TASK GOAL:
Print the following entries without any change.

PROVIDED RECORDS:
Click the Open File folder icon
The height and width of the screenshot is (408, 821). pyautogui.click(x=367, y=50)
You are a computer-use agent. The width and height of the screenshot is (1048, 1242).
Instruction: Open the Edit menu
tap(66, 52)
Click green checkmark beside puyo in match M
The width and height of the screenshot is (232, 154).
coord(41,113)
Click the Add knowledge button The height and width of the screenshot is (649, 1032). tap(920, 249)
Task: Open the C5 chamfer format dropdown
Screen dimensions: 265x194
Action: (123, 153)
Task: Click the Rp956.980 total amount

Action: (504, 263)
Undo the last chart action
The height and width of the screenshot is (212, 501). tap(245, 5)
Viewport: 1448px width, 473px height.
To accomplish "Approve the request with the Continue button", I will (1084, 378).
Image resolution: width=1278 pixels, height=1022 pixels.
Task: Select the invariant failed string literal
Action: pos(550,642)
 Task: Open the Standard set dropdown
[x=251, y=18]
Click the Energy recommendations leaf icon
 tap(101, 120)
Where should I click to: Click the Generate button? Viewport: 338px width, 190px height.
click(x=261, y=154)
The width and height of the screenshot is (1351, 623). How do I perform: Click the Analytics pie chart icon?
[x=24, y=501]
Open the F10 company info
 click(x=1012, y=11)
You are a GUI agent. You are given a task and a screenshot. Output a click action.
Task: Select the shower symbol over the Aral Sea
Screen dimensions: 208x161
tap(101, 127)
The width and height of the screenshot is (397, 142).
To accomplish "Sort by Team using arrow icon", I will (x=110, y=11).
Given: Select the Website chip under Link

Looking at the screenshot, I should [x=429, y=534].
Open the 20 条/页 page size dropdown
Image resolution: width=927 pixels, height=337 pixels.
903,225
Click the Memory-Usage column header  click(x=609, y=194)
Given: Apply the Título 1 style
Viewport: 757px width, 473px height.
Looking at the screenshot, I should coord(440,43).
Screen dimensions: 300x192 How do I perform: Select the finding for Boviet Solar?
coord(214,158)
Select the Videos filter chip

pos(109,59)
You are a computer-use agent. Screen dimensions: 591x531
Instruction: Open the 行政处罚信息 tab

SOLUTION TO THE PROBLEM:
Click the Open File folder icon
The height and width of the screenshot is (408, 821). pyautogui.click(x=367, y=50)
You are a computer-use agent. The width and height of the screenshot is (1048, 1242).
Instruction: Open the Edit menu
tap(66, 52)
Click green checkmark beside puyo in match M
The width and height of the screenshot is (232, 154).
coord(41,113)
Click the Add knowledge button The height and width of the screenshot is (649, 1032). tap(920, 249)
Task: Open the C5 chamfer format dropdown
Screen dimensions: 265x194
Action: (123, 153)
Task: Click the Rp956.980 total amount

Action: (504, 263)
Undo the last chart action
The height and width of the screenshot is (212, 501). tap(245, 5)
Viewport: 1448px width, 473px height.
To accomplish "Approve the request with the Continue button", I will (1084, 378).
Image resolution: width=1278 pixels, height=1022 pixels.
Task: Select the invariant failed string literal
Action: pos(550,642)
 Task: Open the Standard set dropdown
[x=251, y=18]
Click the Energy recommendations leaf icon
 tap(101, 120)
Where should I click to: Click the Generate button? Viewport: 338px width, 190px height.
click(x=261, y=154)
The width and height of the screenshot is (1351, 623). How do I perform: Click the Analytics pie chart icon?
[x=24, y=501]
Open the F10 company info
 click(x=1012, y=11)
You are a GUI agent. You are given a task and a screenshot. Output a click action.
Task: Select the shower symbol over the Aral Sea
Screen dimensions: 208x161
tap(101, 127)
The width and height of the screenshot is (397, 142).
To accomplish "Sort by Team using arrow icon", I will (x=110, y=11).
Given: Select the Website chip under Link

Looking at the screenshot, I should [x=429, y=534].
Open the 20 条/页 page size dropdown
Image resolution: width=927 pixels, height=337 pixels.
903,225
Click the Memory-Usage column header  click(x=609, y=194)
Given: Apply the Título 1 style
Viewport: 757px width, 473px height.
Looking at the screenshot, I should coord(440,43).
Screen dimensions: 300x192 How do I perform: Select the finding for Boviet Solar?
coord(214,158)
Select the Videos filter chip

pos(109,59)
You are a computer-use agent. Screen dimensions: 591x531
Instruction: Open the 行政处罚信息 tab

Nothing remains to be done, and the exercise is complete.